Lo de Martin McDonagh, con Almas en pena en Inisherin, es de una preponderancia total. El realizador, a pesar de su competente dramaturgia, no necesita de tres actos para afinar la estampida. La película inicia su andadura con el detonante; una ruptura del equilibrio que se convierte, desde el primer minuto, en la línea argumental. La estructura convencional pasa a conformarse alrededor de la acción: en el paisaje, en los diálogos, en la música y en los sonidos de guerra que provienen de la lejanía de la isla de Inisherin.
Porque Inisherin es una isla. Una isla donde el pasar del tiempo es lo más sugestivo que acontece.
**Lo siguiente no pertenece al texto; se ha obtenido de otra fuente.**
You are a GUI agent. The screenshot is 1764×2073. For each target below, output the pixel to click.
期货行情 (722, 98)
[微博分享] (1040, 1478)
Un entorno tan lánguidamente bello, tan de acantilados marginales, tan de animales que no hacen ruido y tan desamparado, que el pub del pueblo es la mayor prueba de sibaritismo a alcanzar y el alcoholismo el recreo de los niños. Y en estos dominios están imbuidos los tres actos. Almas en pena en Inisherin es la sublimación del aburrimiento; y el aburrimiento solo se puede contar con pausa y sin remiendos. Y McDonagh lo realiza con maestría.
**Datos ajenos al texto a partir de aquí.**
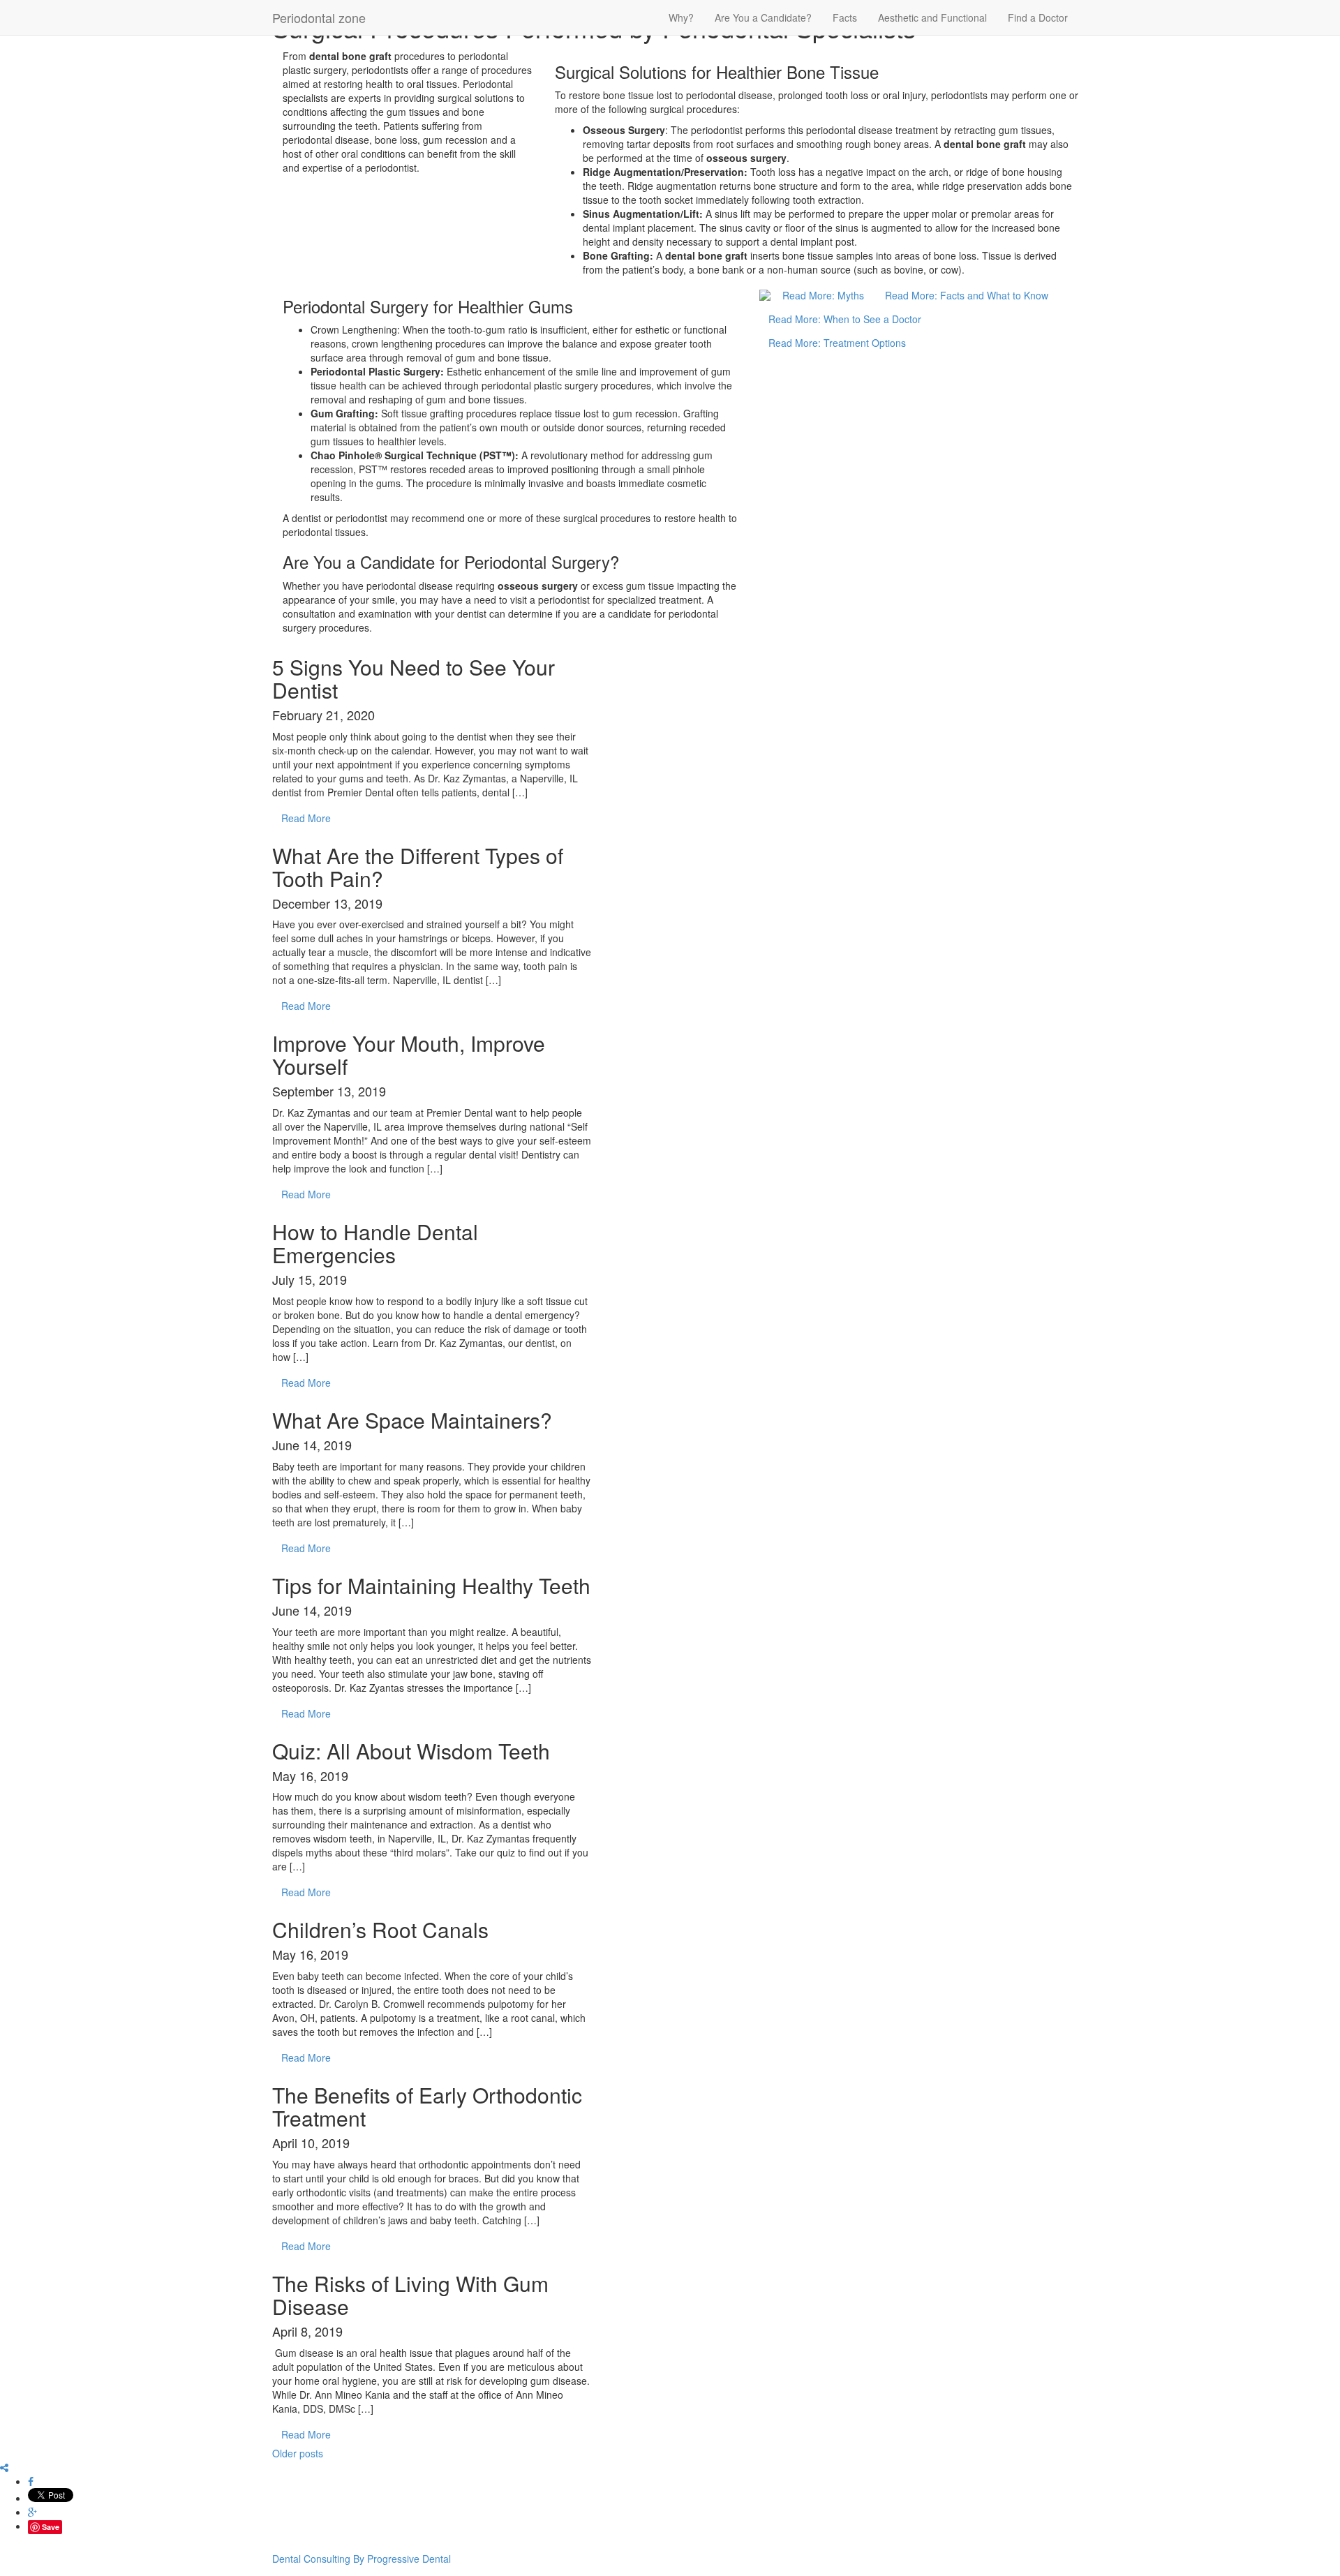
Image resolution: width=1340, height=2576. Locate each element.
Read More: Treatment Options (837, 343)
Porque el aburrimiento es también el catalizador del que nunca nos desprendemos. Es el aburrimiento lo que separa a los dos protagonistas del filme y lo que hace que no importe lo que ha pasado antes o lo que pasará después de lo contado en el metraje, porque, seguro, será aburrido. Contar más sería destrozar el argumento y, lo que es peor, adelantar al lector lo único entretenido que ha pasado últimamente en Inisherin.
Porque Almas en pena en Inisherin es una excelente película. Véanla. Gócenla. Y no tengan prisa en que termine. Háganlo por los que habitan en su telilla.